REPUBLIKA.CO.ID, JAKARTA -- Dahulu di zaman Rasulullah, tepatnya bulan Ramadhan, ada dua orang ibu-ibu datang menemui Rasulullah. Mereka meminta izin kepada Rasulullah untuk berbuka di siang hari karena sakit.
Lantas, Rasulullah meminta kedua ibu-ibu tersebut untuk menahannya sedikit lagi, karena menjelang adzan magrib.
"Ibu-ibu tersebut menyanggupi permintaan Rosulullah," ujar Mustaqirin dalam ceritanya mengutip kisah yang dipaparkan Imam Al Ghazali.
Selepas adzan Magrib, Rasulullah mengutus pembantunya, Ubaidillah. Untuk menemui dua tamu perempuan Rasulullah siang tadi. "Rasulullah memerintahkan Ubaidillah membawa mangkuk kosong," kata Mustaqirin.
Ubaidillah menyanggupi perintah Rasulullah. Lalu, dia datang pada perempuan yang dimaksud. Memintanya untuk memuntahkan penyakitnya pada mangkuk yang dibawa.
Perempuan itu menurut saja. Dimuntahkannya di mangkok itu, apa yang ada di dalam perutnya, namun yang keluar adalah darah yang berbau amis. "Kenapa yang keluar darah? Bukankah seharusnya apa-apa yang telah dimakannya saat sahur ataupun berbuka?" tanya Nustaqirin pada jamaah salat taraweh.
Mangkok itu kini terisi setengah oleh muntahan darah. Ubaidillah, membawa mangkok itu pada perempuan yang satunya lagi. Teman perempuan itu juga melakukan hal yang sama. Untuk memuntahkan apa-apa yang ada di perutnya. Maka mangkok itu kmudian penuh darah oleh dua orang sakit.
Ubaidillah bertanya pada Rosulullah. Apa yang dimakan? Kenapa dua perempuan ini memuntahkan darah?

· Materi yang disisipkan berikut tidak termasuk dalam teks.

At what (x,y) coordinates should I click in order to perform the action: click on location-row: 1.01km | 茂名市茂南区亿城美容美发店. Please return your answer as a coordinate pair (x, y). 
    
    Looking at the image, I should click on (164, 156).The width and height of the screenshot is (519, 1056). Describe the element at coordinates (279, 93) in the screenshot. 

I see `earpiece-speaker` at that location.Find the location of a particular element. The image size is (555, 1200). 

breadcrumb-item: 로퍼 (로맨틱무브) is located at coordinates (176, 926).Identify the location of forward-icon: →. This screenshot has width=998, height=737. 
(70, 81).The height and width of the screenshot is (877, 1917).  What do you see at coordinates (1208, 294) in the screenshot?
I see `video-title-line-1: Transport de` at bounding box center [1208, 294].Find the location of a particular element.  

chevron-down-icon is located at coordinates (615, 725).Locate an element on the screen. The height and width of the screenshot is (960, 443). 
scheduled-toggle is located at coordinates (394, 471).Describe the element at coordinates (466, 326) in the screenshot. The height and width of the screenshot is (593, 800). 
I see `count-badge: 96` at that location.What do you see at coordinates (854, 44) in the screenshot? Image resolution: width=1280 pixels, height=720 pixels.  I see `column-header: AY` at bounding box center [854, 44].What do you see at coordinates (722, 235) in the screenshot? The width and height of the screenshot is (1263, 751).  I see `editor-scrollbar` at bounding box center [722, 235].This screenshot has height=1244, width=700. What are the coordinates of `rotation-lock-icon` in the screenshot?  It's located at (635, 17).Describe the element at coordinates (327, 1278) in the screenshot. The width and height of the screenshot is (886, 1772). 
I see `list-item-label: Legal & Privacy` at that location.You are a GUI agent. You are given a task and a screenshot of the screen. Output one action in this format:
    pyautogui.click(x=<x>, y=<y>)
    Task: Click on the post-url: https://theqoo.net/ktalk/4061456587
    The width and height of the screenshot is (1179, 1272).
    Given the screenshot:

Rasul menjawab. Kedua orang itu bisa menahan lapar dan haus, namun mereka membatalkan pahala puasanya dengan berghibah (bergosip). Mereka tidak bisa menahan lidahnya untuk tidak bergosip.
Menurut Mustaqirin, mengambil hikmah dari cerita imam Ghozali. Dalam puasa, ternyata tidak cukup sekadar menahan lapar dan dahaga dari terbitnya fajar hingga terbenamnya matahari. Dalam berpuasa, artinya mereka juga puasa segalanya. Puasa lisannya, hati, pikiran, mata, dan dari perbuatan yang tidak terpuji.